Stored data entries
—————

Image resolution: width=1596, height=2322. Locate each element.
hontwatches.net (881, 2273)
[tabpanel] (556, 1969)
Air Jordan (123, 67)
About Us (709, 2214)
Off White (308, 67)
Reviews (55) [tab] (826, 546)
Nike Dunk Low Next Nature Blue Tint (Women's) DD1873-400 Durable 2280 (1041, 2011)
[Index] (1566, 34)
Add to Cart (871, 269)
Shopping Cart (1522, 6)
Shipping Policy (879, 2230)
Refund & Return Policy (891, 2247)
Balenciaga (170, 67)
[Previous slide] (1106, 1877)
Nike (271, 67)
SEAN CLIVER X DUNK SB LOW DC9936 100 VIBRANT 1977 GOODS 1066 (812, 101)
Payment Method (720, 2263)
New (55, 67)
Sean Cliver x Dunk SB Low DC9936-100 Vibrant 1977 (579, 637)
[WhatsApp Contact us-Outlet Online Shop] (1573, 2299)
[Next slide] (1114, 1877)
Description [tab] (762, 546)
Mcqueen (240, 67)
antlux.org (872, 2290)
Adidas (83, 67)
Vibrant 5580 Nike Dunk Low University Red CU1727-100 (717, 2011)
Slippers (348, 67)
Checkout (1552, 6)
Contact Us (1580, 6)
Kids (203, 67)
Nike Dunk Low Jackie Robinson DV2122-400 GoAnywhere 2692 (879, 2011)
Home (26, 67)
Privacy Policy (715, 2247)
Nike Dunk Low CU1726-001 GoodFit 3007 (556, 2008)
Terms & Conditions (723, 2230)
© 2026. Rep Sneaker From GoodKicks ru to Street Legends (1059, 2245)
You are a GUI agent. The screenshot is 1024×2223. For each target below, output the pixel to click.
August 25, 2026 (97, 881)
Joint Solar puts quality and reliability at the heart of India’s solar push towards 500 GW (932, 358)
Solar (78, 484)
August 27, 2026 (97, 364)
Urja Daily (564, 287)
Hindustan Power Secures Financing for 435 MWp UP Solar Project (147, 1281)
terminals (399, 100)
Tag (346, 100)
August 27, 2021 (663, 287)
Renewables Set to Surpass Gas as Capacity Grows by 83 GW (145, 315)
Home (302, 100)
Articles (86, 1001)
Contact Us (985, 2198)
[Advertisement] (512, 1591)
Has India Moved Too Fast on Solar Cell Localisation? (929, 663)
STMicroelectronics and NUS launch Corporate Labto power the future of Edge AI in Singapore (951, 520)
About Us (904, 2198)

—————

* **PROBLEM TO SOLVE**: Considering the records above, count the lines where the string "Next" occurs and return that number alone.

* **SOLUTION**: 2